Statistical analysis

Improvements in AHA (or Mini-AHA) will be compared between study groups using analysis of covariance (ANCOVA) with adjustment for baseline measurements, as recommended by Vickers et al. [59]. Secondary outcome measures will be analyzed using ANCOVA. Non-parametric analyses will be performed whenever ANCOVA assumptions (homoscedasticity and normality) are not met. Age-subgroup (or according to other characteristics) and interaction analyses will be performed for exploratory purposes.

Discussion

This study protocol describes the background and design of a RCT to demonstrate the changes produced by Early HABIT-ILE in comparison with usual activities. We expect e-HABIT-ILE to induce functional, neuroplastic and biomechanical changes as a result of the intense, activity-based rehabilitation carried out during the stage of major central nervous system development. We expect that these changes will impact the whole developmental curve of each child, improving functional ability, activity and participation in the short-, mid- and long-terms.

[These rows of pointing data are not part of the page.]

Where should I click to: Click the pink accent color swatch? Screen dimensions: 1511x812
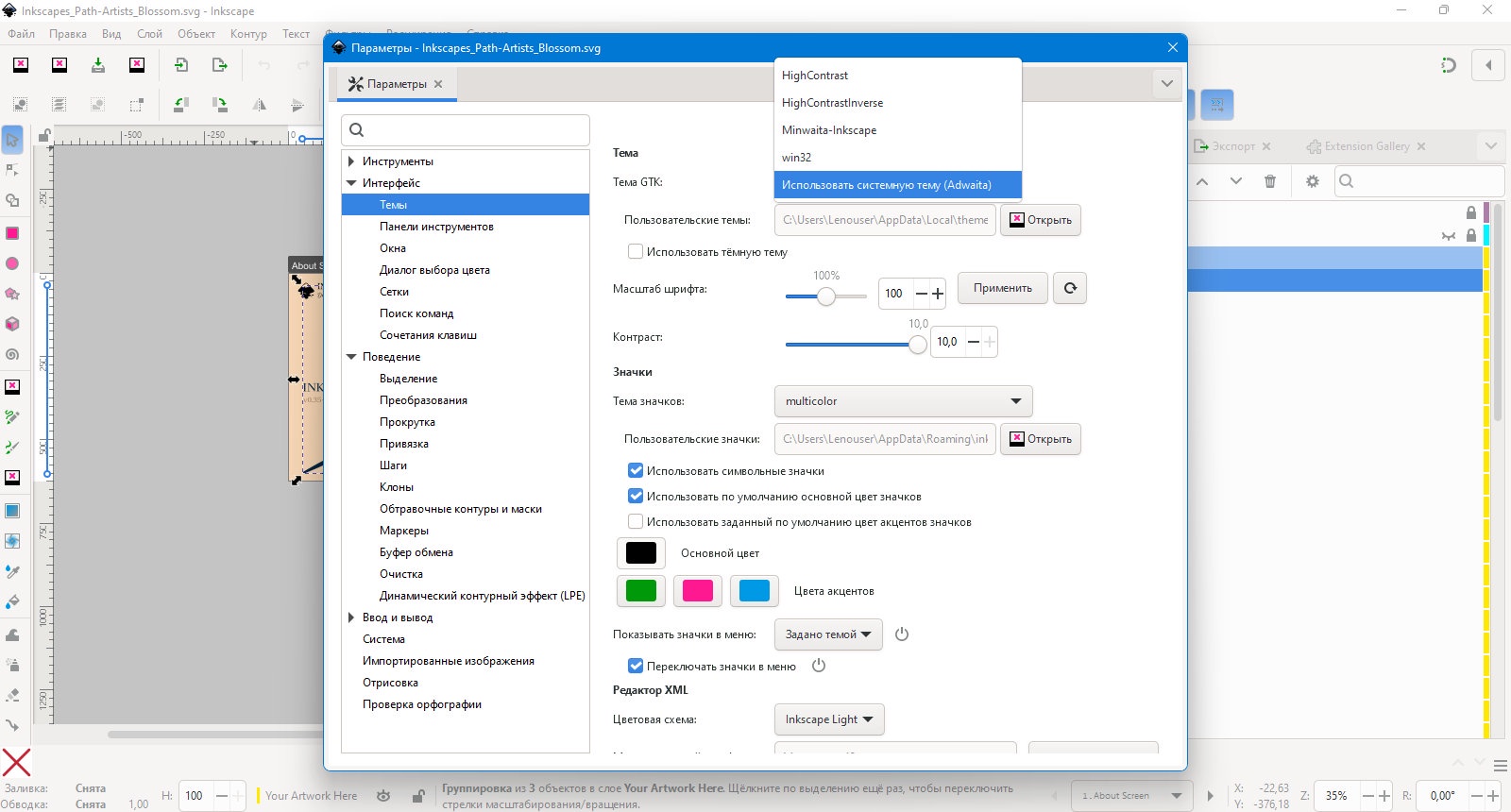[698, 591]
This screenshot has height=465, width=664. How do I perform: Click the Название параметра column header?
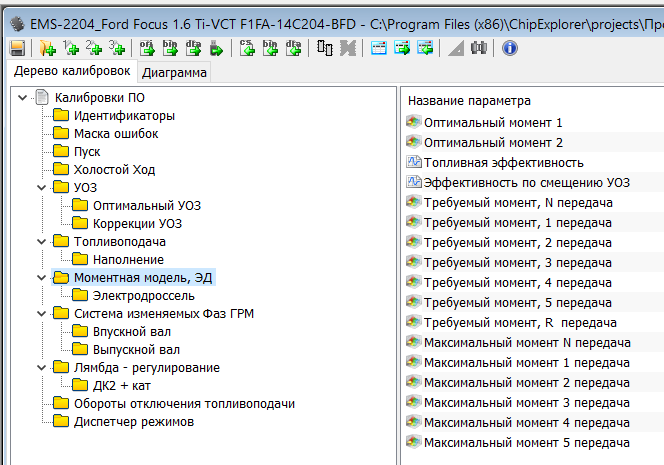point(469,101)
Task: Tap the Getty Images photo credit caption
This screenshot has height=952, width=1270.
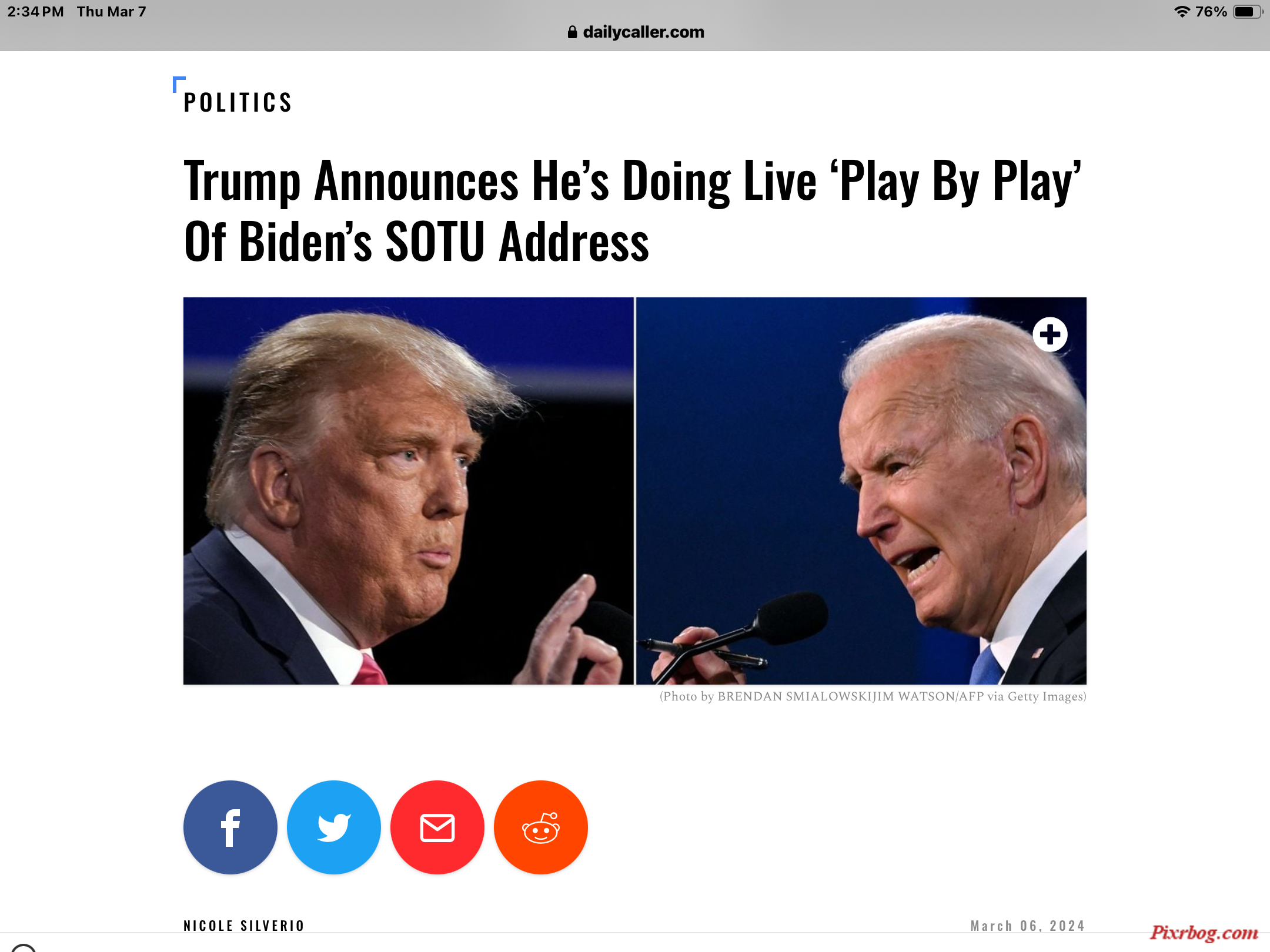Action: [x=873, y=696]
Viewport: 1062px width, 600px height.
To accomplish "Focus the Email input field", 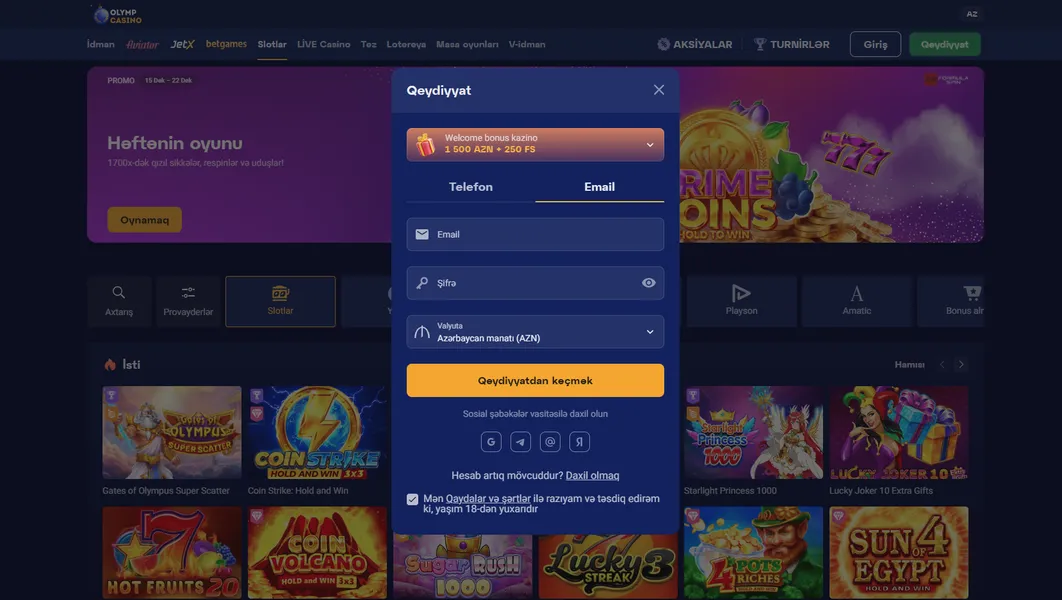I will 535,234.
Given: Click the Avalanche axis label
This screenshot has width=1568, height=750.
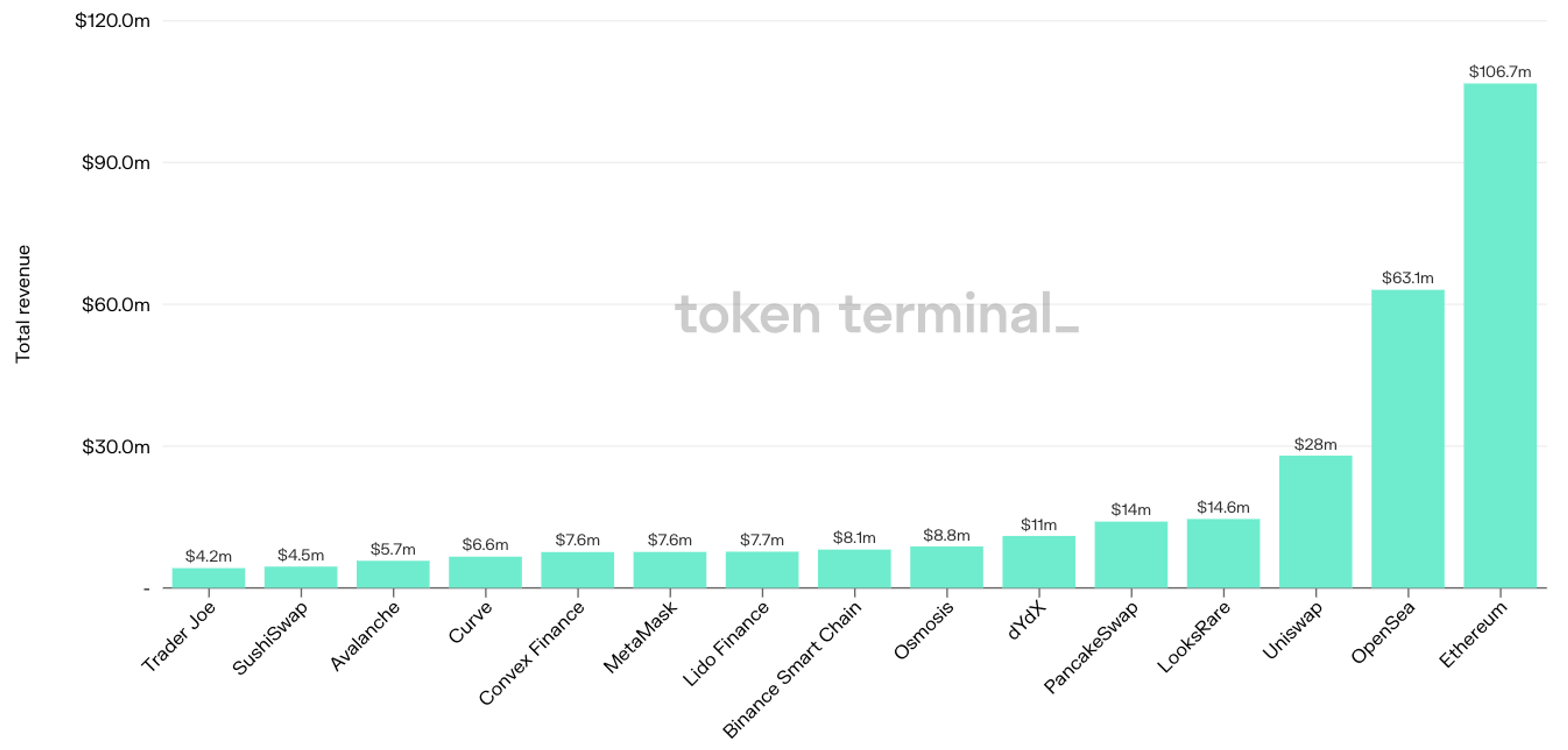Looking at the screenshot, I should pos(365,636).
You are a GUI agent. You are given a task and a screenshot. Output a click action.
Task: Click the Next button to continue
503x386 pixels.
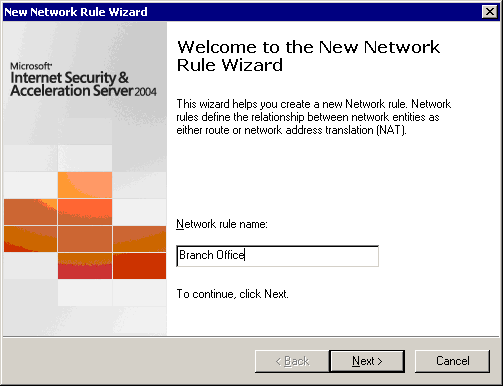pos(367,361)
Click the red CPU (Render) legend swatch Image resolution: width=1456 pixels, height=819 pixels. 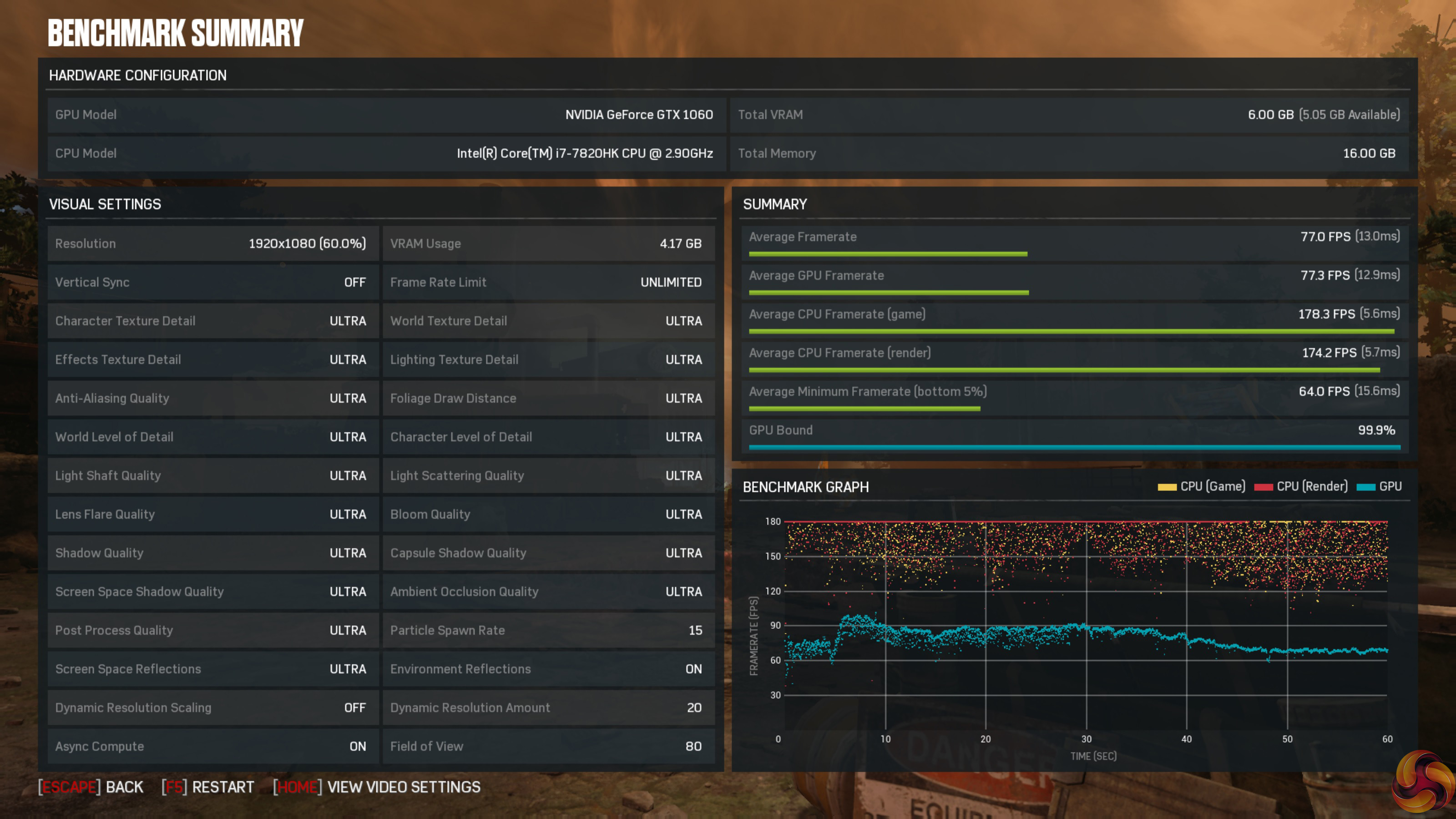[1263, 487]
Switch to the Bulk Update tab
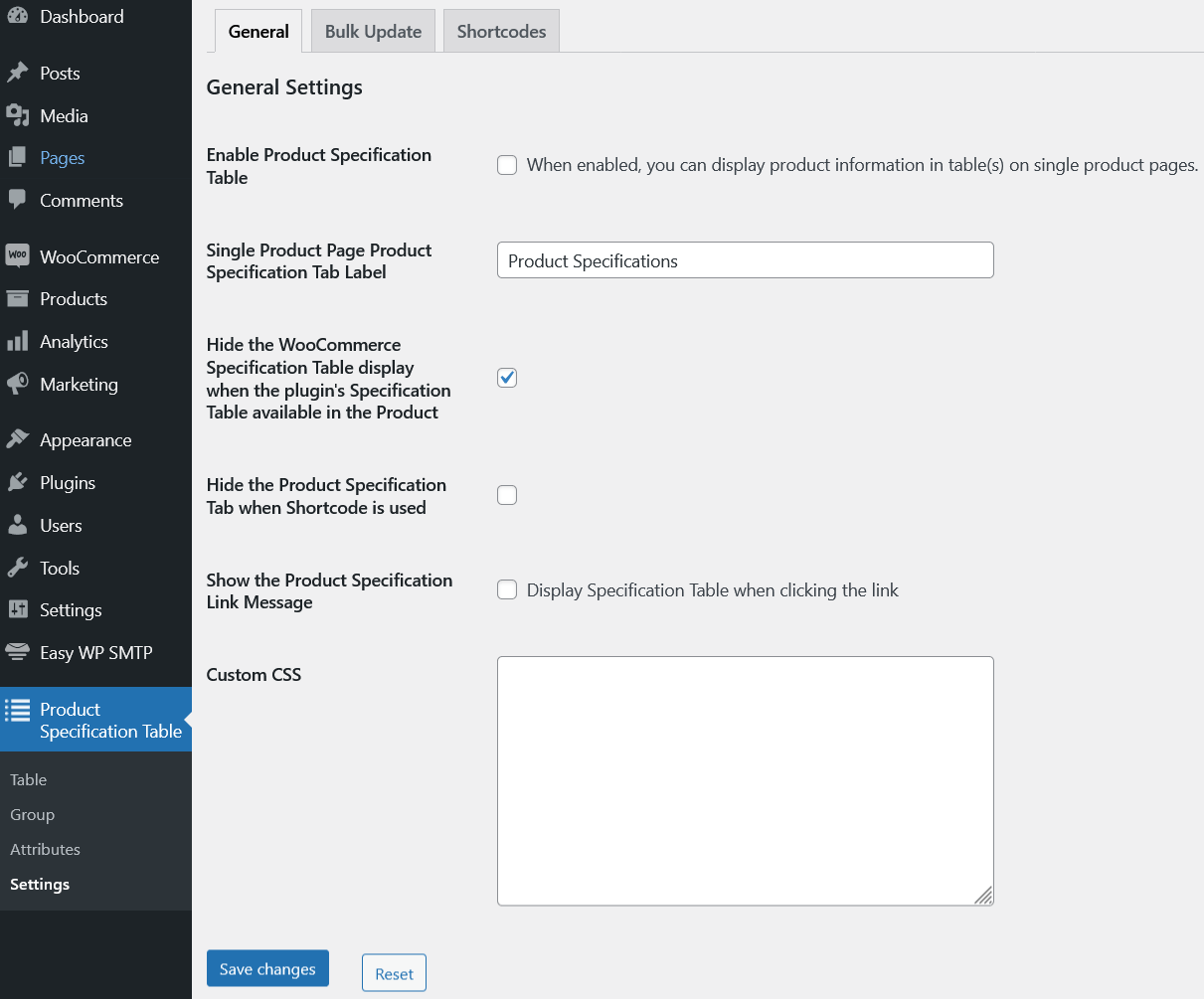Screen dimensions: 1204x999 372,31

The results of this project will be disseminated through peer-reviewed publications and at national and international conferences. If the outcomes demonstrate the effectiveness of e-HABIT-ILE and the dissemination is as large as expected, this should have a world-wide impact on the care of children with CP. The early improvement in the functional capacity of children with CP should reduce the mid- and long-term consequences of the pathology, thus reducing the economic impact of CP on healthcare systems.